Невозможное делать проще

С 25 июля на Чеховском фестивале начнутся показы спектакля «Липсинк» канадского режиссера Робера Лепажа, в которого театральная Москва буквально влюбилась два года назад

Теперь эту любовь надо будет подтвердить терпением: новая постановка Лепажа длится девять часов и посвящена исследованию человеческого самовыражения через голос и язык.

– Что дало толчок вашему воображению для создания «Липсинка»?

– Ситуация, увиденная мной, когда я однажды возвращался на самолете из Южной Америки. В первом кресле первого класса сидела оперная певица, она пыталась разучить свою партию, с которой должна была выступать на концерте. А в последнем ряду экономкласса сидела женщина, похоже эмигрантка, с плачущим ребенком на руках. И мешающим этой сопрано сосредоточиться на ее партии. В одном самолете вместе с богатыми, состоявшимися людьми, голос которых – цивилизованный, поставленный – символизировала сидевшая в голове салона оперная певица, летел человечек, находившийся в конце салона и в то же время в самом начале своей жизни, и голос его был еще совсем не тронут цивилизацией. Это был голос дикаря, довольно неприятный, неприглаженный голос, который звучит по необходимости: если ребенку хочется пить, есть или если им не занимаются. Остальные пассажиры занимали промежуточные ряды кресел, как бы олицетворяя этапы, которые проходит голос в своем развитии. Поэтому спектакль начинается в салоне самолета, где сидят сопрано и бедная эмигрантка с ребенком на руках.

– Как вы решились испытывать терпение публики целых девять часов?
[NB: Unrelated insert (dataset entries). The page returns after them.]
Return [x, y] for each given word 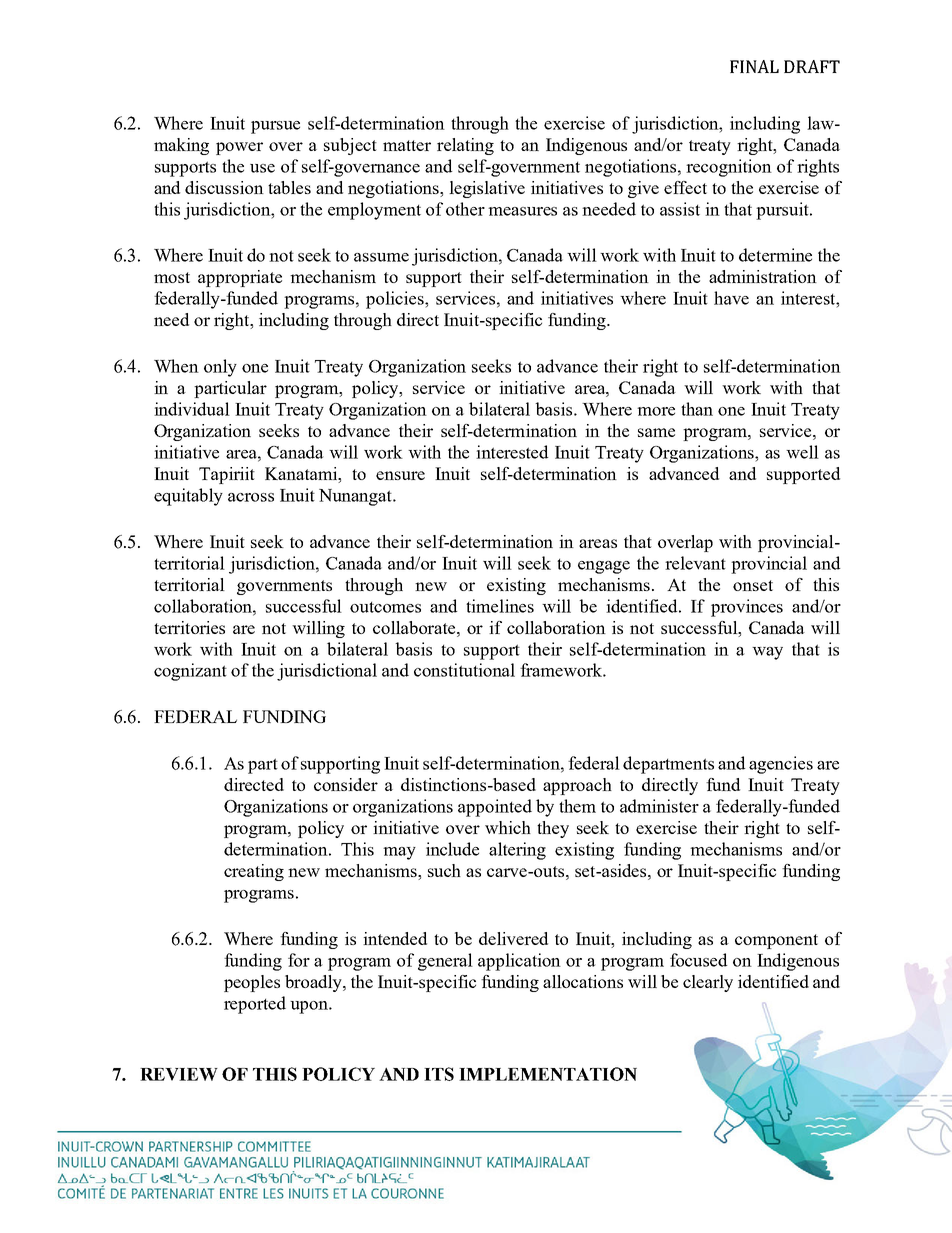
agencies [781, 765]
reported [255, 1005]
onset [753, 585]
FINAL [754, 66]
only [220, 368]
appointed [495, 808]
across [251, 497]
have [731, 298]
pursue [275, 127]
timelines [500, 606]
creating [254, 872]
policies [396, 300]
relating [465, 146]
– Время в театре – категория особая. Время эластично. Оно сделано из материала, который сжимается и расширяется. Наша работа – играть с этой эластичностью, сделать так, чтобы в какой-то момент время потеряло всякую значимость. Когда человек идет на такую авантюру – провести в театре девять часов, – он совсем по-иному устраивается в своем кресле. Он иначе дышит. Он иначе слушает историю. И мы рассказываем ее не спеша, накапливаем эмоции, идеи, чувства. Мы уже забыли, что представление «Гамлета» во времена Шекспира длилось пять с половиной часов. И что антракты не менее важны, чем действие. Все это вместе – социальный феномен. Люди собрались в одном месте с общей целью, слушают историю, размышляют, обсуждают во время антракта. Это диалог, который продолжается целый день, и в конце концов у человека не остается ощущения, что он провел в театре девять часов. С какого-то момента время перестает иметь значение и для актеров, и для зрителей.

– Сколько времени вы репетировали спектакль, в котором 150 действующих лиц?
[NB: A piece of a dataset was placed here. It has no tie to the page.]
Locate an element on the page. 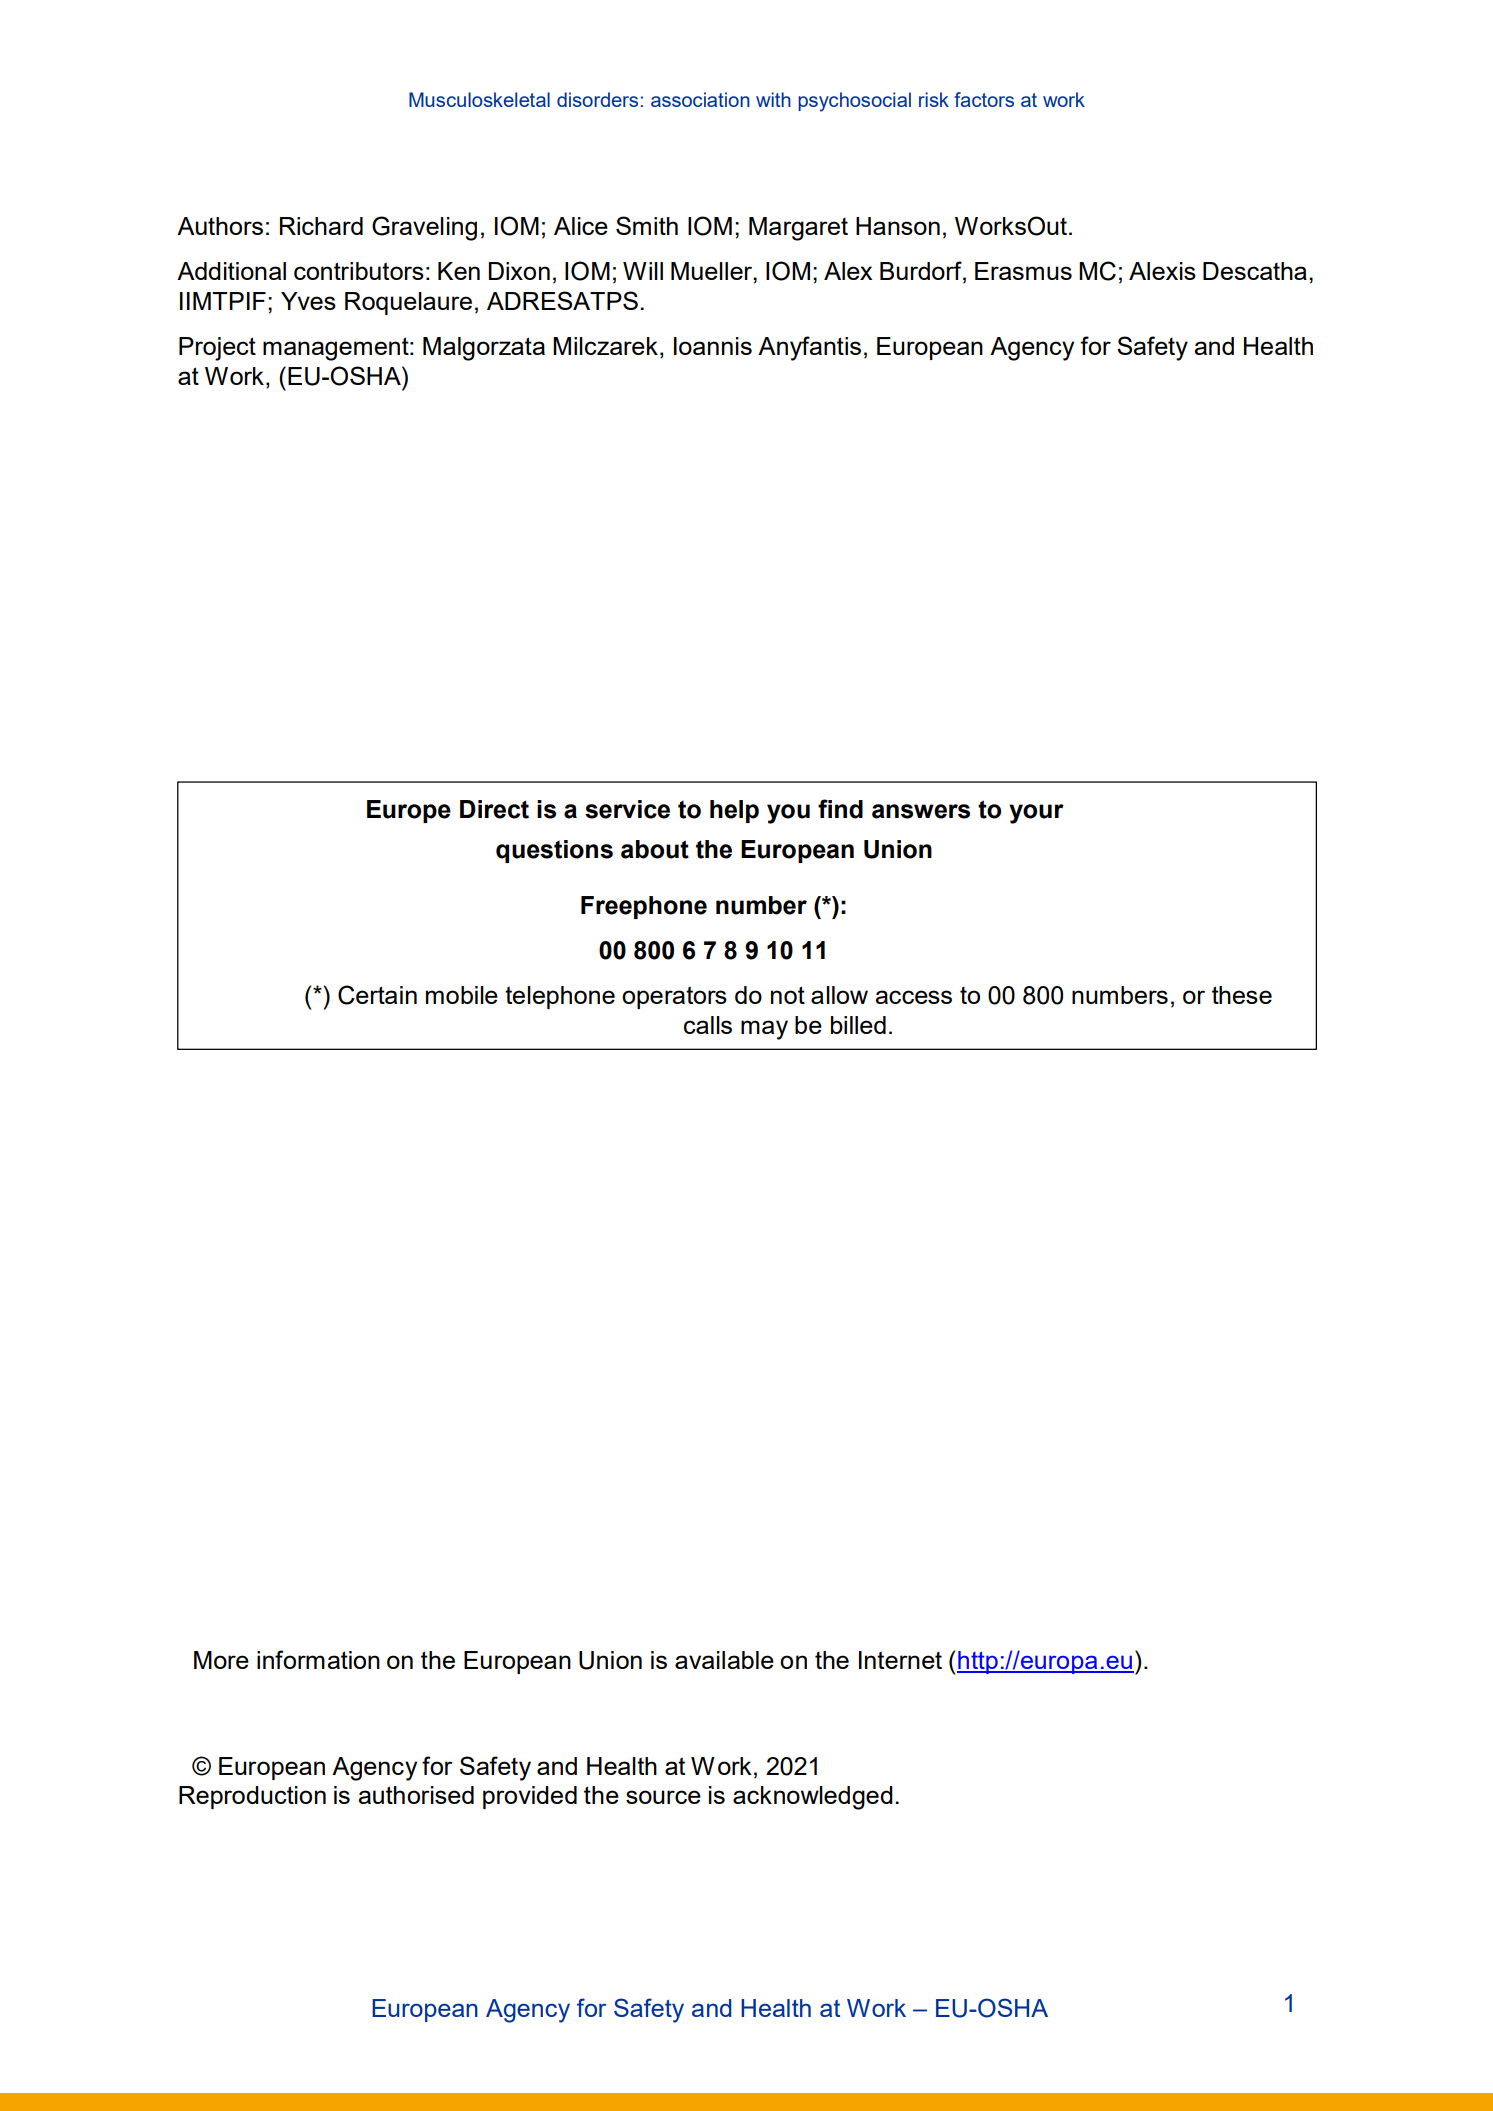 The width and height of the document is (1493, 2111). your is located at coordinates (1036, 814).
– Честно говоря, я представления не имею, сколько всего часов мы репетировали. Мы начали довольно давно, но работали короткими периодами, потом прерывались. Когда люди снова собирались через три-четыре месяца, некоторые вещи представлялись уже иначе и начиналась фильтрация, отсеивание, которое составило важную часть нашей работы. И это продолжается до сих пор. Если меня нет, спектакль играется как в предыдущий раз. Но, если я приезжаю вместе с труппой, мы почти все меняем во время репетиций.

– В ваших планах совместная с Чеховским фестивалем постановка спектакля о жизни шевалье Эона де Бомона – авантюриста, шпиона и мастера перевоплощений. Главную роль будет играть Евгений Миронов. Вы уже делали спектакль на эту тему – «Эонагата», в котором ту же роль танцевала Сильви Гиллем...

– Новый спектакль точно не будет называться «Эонагата». Мне интересен Шевалье де Бомон, у меня есть ощущение, что в спектакле с Сильви Гиллем мы показали лишь малую часть идей, которые у меня есть по этому поводу. Здесь, в Москве, появилась возможность поработать с одним из самых больших актеров России. С Евгением я не просто ставлю мизансцены. Мы вместе развиваем спектакль. Несмотря на то что я франкофон, я ведь не француз. И не европеец. Поэтому это еще и встреча между представителями европейского и североамериканского континентов.

– Почему вы отказались от участия в другом проекте Чеховского фестиваля – постановке спектакля по Чехову к его юбилею?

– Понимаю, что вам могло это показаться кощунством. Мне нравится Чехов, он очень интересовал меня в молодости. Но я предоставляю ставить Чехова тому, кто умеет это делать лучше нас. Я как-то увидел в газете рецензию на мой спектакль по Стриндбергу «Игра снов». Ее написал английский критик, который по отношению ко мне всегда был довольно суров. Это была первая его положительная рецензия на меня, в которой он сказал, что я – «режиссер невозможного». То есть я могу разрешить вопросы, которые другие разрешить не способны, но в том, что могут все, я наименее способен.